By Joyce Helens, SCTCC President
For decades, St. Cloud Technical & Community College has been a leader in producing skilled health sciences workers in Central Minnesota. But October will mark a pivotal point in our history as we celebrate the grand opening of a new 53,000-square-foot Health Sciences Building.
The new space is equipped with the technology, tools and trained instructors needed to continue to develop programs to fit the staffing needs for the area’s health care facilities. The college will showcase these new opportunities at a business open house from 4:30- 6:30 p.m. Oct. 6.
Building these programs and graduating students who secure good jobs in the area is exciting, but behind those successful outcomes is a history of hard work that stretches back to the institution’s beginnings decades ago. Start with people like Robert Miller, the first director of vocational education in St. Cloud. In 1948, he created programs to provide skilled workers for local industries.
And then there is James Wakefield, who served as director of the St. Cloud Area Vocational-Technical Institute in 1964. He immediately increased the number of technical or “applied learning” programs offered by the school. As a result, the school began a rapid climb in enrollment and the current campus on Northway Drive was constructed. The first building was dedicated in the late 1960s.
New programs continued to be offered in sync with the local employment needs, and two more major additions were built. During this time of phenomenal growth, Wakefield hired 150 faculty and staff who, because of their excellence, he knew could carry out the vision. One such faculty was Mary Stangler, hired in 1974 as a math teacher. Wakefield served at the college more than a decade and Stangler for almost four decades.
They both passed away this past year, which, in the midst of opening our newest addition, gave us pause to look at these leaders who went before us. We are grateful for their contributions and accomplishments.
Wakefield and Stangler epitomized what good education is all about: Clear vision, stamina to carry out that vision, positive attitude, competence and a deep caring for students to meet their needs so they could be successful.
Wakefield created the change when he saw how important it was to respond and meet the needs of business and higher education, and Stangler created and adapted the curriculum to meet the needs of her students. Both told me about the changes they saw, created, adapted to and worked with. But it was that which did not change that kept them focused and successful and that was the student.
Wakefield’s philosophy was that his job was not done at graduation, but rather only after all students had found good jobs in their fields of study. He worked tirelessly to make sure programs offered were relevant and robust.
Stangler’s philosophy was that every student deserved to understand and apply math skills so that they could be successful.
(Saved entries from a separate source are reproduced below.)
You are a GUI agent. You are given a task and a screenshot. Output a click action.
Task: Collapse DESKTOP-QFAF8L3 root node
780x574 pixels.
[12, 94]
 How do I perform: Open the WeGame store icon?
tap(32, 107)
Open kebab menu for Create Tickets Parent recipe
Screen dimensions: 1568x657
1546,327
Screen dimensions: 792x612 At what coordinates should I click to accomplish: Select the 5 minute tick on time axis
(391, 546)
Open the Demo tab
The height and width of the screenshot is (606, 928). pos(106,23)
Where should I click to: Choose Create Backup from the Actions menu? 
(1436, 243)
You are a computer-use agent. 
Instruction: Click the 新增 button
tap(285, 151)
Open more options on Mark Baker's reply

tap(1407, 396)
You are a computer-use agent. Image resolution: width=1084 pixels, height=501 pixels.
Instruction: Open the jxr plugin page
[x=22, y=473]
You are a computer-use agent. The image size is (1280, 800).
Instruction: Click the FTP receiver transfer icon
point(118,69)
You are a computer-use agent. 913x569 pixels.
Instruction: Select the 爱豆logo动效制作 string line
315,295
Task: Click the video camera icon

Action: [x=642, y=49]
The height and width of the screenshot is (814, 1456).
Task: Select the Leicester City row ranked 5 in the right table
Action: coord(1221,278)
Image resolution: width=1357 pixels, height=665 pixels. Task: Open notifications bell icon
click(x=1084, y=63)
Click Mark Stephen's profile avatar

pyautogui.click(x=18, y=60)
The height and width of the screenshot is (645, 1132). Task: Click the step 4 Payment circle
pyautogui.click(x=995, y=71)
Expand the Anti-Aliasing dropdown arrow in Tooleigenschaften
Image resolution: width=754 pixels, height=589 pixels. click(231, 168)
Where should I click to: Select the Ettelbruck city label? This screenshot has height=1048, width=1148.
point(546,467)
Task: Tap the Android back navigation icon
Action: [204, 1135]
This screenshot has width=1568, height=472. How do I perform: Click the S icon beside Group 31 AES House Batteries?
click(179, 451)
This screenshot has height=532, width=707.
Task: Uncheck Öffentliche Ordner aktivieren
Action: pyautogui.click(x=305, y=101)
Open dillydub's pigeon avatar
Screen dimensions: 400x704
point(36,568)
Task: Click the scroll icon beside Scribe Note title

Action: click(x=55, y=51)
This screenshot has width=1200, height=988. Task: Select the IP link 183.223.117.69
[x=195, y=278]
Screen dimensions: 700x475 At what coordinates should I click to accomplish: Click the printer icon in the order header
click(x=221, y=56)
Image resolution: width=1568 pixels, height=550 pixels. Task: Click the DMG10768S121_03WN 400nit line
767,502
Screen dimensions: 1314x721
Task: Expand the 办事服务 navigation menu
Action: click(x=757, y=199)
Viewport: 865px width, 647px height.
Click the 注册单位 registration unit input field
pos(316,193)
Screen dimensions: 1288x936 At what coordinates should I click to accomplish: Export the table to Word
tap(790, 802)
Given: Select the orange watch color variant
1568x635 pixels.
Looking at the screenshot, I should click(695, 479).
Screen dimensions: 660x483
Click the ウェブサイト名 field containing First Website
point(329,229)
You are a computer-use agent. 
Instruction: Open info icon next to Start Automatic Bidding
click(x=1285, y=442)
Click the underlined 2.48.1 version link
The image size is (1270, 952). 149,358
Students Stangler touched left not just with a good understanding of mathematics or an ability to do higher work, they also left with greater self-esteem and a knowledge that whatever life brought them, they could adapt and learn.
This is why we recently created the Mary Stangler Center for Academic Success, a place all students can access additional academic assistance.
These are the shoulders we stand upon and the foundation upon which SCTCC continues to build its success. It is because of their contributions — and others — that we are able to keep that vision of excellence in applied learning alive and continue to serve students and our community.
I know both Jim and Mary would be proud of our new facility and their work that we continue.